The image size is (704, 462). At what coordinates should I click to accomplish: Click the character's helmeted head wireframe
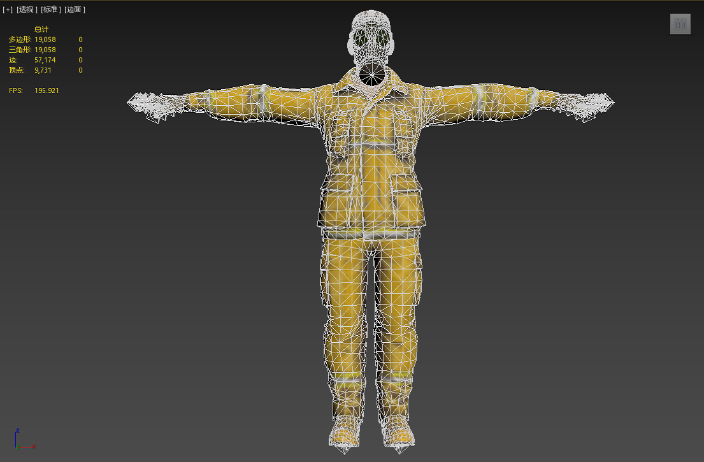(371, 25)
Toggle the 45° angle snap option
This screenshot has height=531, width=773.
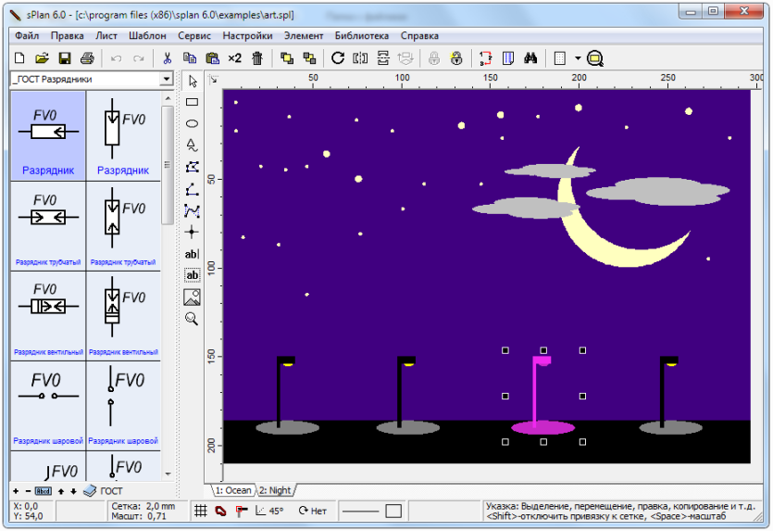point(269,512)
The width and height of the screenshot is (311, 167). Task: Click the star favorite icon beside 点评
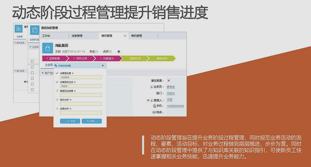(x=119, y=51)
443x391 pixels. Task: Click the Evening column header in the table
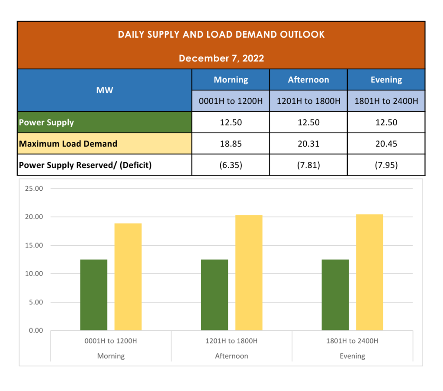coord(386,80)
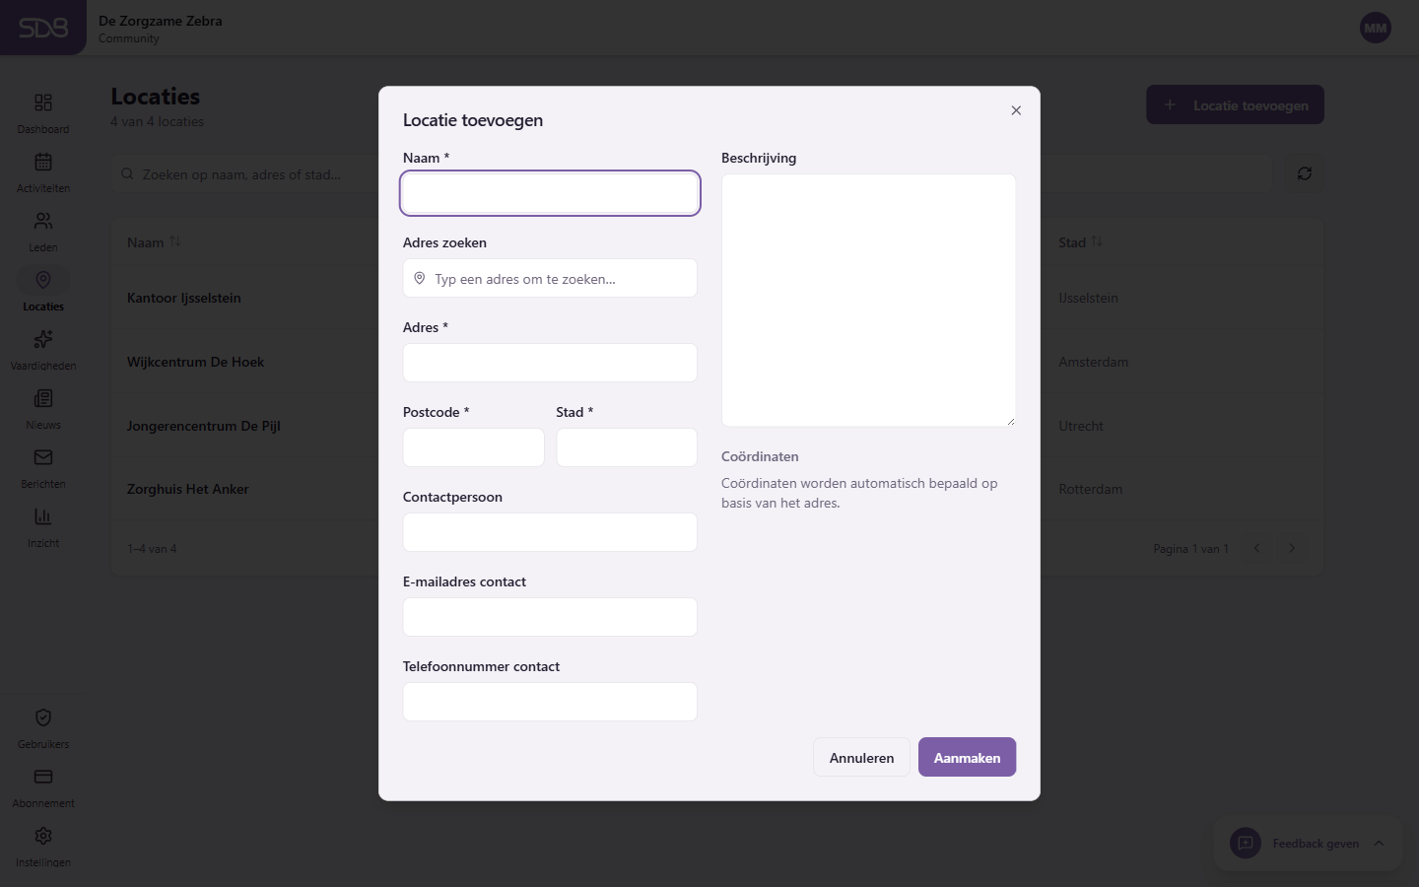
______
WRITTEN INSTRUCTION
Please rewrite the records above, changing every "screenshot" to "capture" and leaving all else as it is; omit the pictures from your version.

RESPONSE TO THE TASK
The image size is (704, 462). At what coordinates should I click to accomplish: Click the character's helmeted head wireframe
(371, 25)
Toggle the 45° angle snap option
This capture has height=531, width=773.
point(269,512)
The width and height of the capture is (311, 167). Task: Click the star favorite icon beside 点评
(x=119, y=51)
443x391 pixels. Task: Click the Evening column header in the table
coord(386,80)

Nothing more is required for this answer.